Evidentemente queste misure non sono sufficienti. Bisogna che vi sia una presa di coscienza della gravità del fenomeno per poterlo prevenire. Adibite a questo compito, secondo il mio modesto parere, sono la famiglia e la scuola, le due agenzie educative per eccellenza, le due più naturali: bisogna inculcare l’idea che bere in modo sregolato e abituale fa male, sia al corpo che alla mente, e che l’alcol, a lungo andare, può creare dipendenza.
Concludo con le parole di uno psichiatra, Giacomo Dacquino, che si riferiscono a chi sia finito nella rete, molto pericolosa della dipendenza vera e propria: “L’alcolista è un malato da curare, non da giudicare in nome del moralismo. Quando trova qualcuno che si metta in sintonia con lui, spesso riesce a fermarsi nella discesa verso la distruzione e a risalire la china”.
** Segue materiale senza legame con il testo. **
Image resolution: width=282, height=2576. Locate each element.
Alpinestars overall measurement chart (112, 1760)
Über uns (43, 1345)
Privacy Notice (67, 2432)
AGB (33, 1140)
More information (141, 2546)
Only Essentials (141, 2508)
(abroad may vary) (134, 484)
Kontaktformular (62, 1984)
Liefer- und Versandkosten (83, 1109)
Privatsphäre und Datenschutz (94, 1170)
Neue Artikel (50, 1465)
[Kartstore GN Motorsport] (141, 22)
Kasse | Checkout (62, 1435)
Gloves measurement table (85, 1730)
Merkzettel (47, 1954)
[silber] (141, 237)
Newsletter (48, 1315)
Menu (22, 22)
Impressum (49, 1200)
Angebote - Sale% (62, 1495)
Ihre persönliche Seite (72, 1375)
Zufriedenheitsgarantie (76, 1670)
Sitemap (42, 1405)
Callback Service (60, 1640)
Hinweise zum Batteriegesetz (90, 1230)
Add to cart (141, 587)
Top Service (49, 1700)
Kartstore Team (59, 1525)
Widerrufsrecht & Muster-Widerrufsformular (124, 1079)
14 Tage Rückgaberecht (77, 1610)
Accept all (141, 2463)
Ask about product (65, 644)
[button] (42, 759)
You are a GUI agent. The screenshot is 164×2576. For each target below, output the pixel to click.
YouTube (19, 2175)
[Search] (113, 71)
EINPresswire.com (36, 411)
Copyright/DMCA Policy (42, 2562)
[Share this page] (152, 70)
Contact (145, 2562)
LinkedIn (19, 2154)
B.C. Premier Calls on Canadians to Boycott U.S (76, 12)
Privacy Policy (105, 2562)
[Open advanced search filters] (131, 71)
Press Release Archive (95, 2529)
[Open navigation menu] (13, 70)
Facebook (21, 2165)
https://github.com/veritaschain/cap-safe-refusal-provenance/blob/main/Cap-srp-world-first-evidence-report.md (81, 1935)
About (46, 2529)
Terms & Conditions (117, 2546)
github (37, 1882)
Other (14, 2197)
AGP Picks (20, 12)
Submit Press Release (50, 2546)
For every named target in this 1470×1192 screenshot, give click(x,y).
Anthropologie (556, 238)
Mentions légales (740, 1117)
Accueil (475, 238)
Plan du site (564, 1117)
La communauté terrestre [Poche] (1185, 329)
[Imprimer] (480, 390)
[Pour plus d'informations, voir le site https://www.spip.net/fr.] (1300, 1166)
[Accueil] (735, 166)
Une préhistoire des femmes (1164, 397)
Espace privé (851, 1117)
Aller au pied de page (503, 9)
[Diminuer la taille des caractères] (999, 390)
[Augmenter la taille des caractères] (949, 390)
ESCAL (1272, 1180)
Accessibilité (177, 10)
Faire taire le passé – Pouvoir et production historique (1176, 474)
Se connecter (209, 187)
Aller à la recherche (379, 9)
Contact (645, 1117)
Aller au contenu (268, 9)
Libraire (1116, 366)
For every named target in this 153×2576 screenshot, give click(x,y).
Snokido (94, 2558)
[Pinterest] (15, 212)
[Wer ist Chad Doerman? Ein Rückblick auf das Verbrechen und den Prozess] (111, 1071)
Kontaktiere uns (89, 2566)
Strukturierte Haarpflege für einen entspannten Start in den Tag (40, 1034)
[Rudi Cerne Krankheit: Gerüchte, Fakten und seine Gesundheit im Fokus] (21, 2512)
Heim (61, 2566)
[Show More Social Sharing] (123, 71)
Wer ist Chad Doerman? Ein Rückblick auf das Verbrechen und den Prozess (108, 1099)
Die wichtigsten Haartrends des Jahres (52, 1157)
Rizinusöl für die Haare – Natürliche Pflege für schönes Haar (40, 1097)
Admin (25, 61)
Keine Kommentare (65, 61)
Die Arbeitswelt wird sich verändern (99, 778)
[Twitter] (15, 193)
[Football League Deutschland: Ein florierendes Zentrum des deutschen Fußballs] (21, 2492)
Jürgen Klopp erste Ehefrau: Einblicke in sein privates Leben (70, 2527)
Queste parole non vogliono essere una sorta di “allarme terroristico” per i tanti giovinetti che, a fine settimana, cercano di vivere momenti di spensieratezza e allegria promiscua nei pub e nelle discoteche, tanto di moda ai giorni nostri, ma un benevolo invito, da parte di chi ha esperienza e competenza in materia, a non abusare, a non trasgredire. Se le leggi ci sono c’è un senso. Aggirarle non conviene; vuol dire volersi far del male da soli, nonché creare problemi seri alle proprie famiglie. Perché in certi tunnel - e quello dell’alcol fuori misura lo è, a pieno titolo - è facile entrare, ma è molto difficile uscirne.